Sunday, January 31, 2010

To Ecuador and beyond

I had an opportunity to travel with a group from the Unitarian Universalist Service Committee. Let me start by saying that if you have not heard of this group, check them out, they are doing a lot of wonderful things worldwide as well as in the United States.

OK then, as you may or may not know, I am a follower of the Winnemem religion and no other so I was surprised by the invitation to travel and the openness of the folks at UUSC who arranged this trip south. After about 23 hours of total travel time from Nor Cal to Quito, Ecuador,speaking a bastardized version of Spanglish, I was able to negotiate my way through customs and the airport maze from the international terminal to the domestic terminal where I discovered that they were closed until 4:00 AM. Sleeping was impossible, but dozing in and out worked (along with several cups of the home brew there "Nescafe"). I verified my disdain for instant coffee that early morning and was first in line to hop the next leg of my trip. I got off the third plane of this trip and through the oppressive , muggy air, found myself smack dab in the middle of Guayaquil, a riverfront town south west of Quito.

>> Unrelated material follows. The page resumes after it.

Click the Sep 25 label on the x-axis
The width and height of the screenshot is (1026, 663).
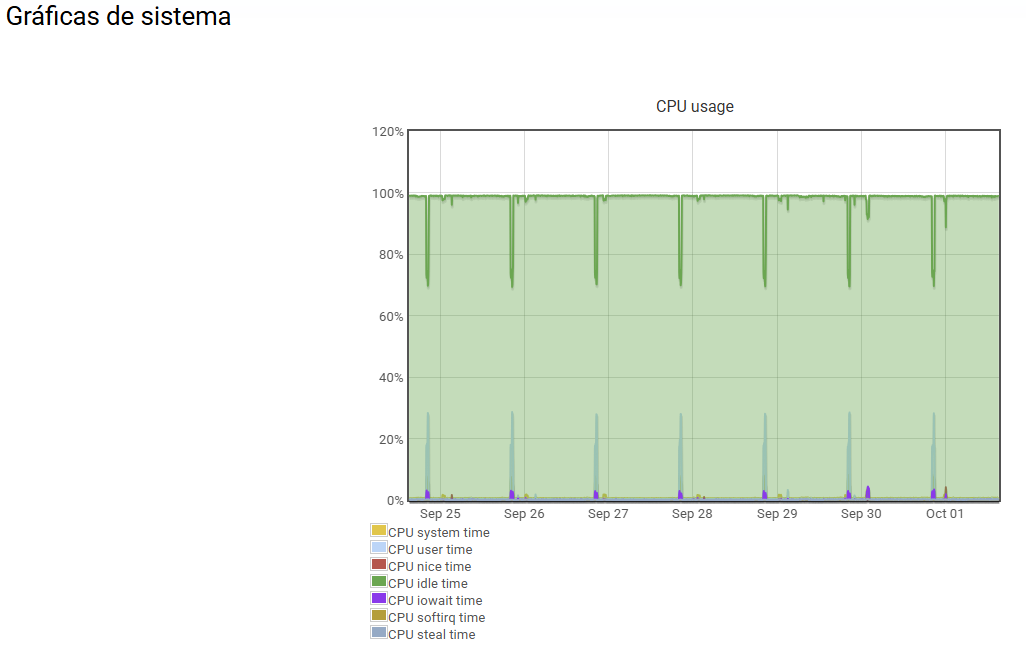point(440,514)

I was greeted in the baggage area by a young man holding a sign with my name on it and let me tell you, I was never happier to see that someone knew I was coming and had actually come for me.

OK, I know this is chatty but stay with me. My suitcase was soaked from sitting hours on the tarmac in Atlanta and then in Quito so I had only the clothes I was wearing and a new pair of socks in my backpack so I hopped in the shower, rinsed and lathered, and headed to the hotel business center where I could send an email home saying I had landed. 15 minutes later I was back in my room waiting for my assigned roommate, Charlie, the President of the UUSC, to arrive. He did about 3 hours later and after setting up his rigging, we headed to the first meeting of the day with the others in our delegation.

Now, I began to get a sense of the folks who traveled south and their rationale for going. Seems that beside the staff members who handle the operations UUSC provides, the folks I traveled with were donors of sorts to the humanitarian programming. We had the general introductions and a meal and closed out the evening with a rundown of the logistics for the next days in the field - this was going to be quite the adventure: a visit to the offices of Mi Cometa, the offices of Los Observitorios, a canoe trip to the Isla Santay, a trip to the offices of the water services regulators department at Ecopag, a filed visit to a housing development by the community people and finally a trip to a free-market Banana plantation.
Over the next few posts, I will write of the events at each of these stops and finally of the presentation I made to the local community activists and indigenous people of the area.

I am happy to be home; I saw that humanitarian funds are being used in foreign lands and that is good but I also want folks to realize that we in Indian country also sometimes live in third world conditions within the United States.

I made some wonderful new friends, have promised aid to several places, saw the results of community intervention through the writing of a new constitution for Ecuador and realized that these folks like all of the folks of color I know in the US are a resilient bunch. All that will come in the next days as I gather myself for a thorough description of Ecuador and beyond.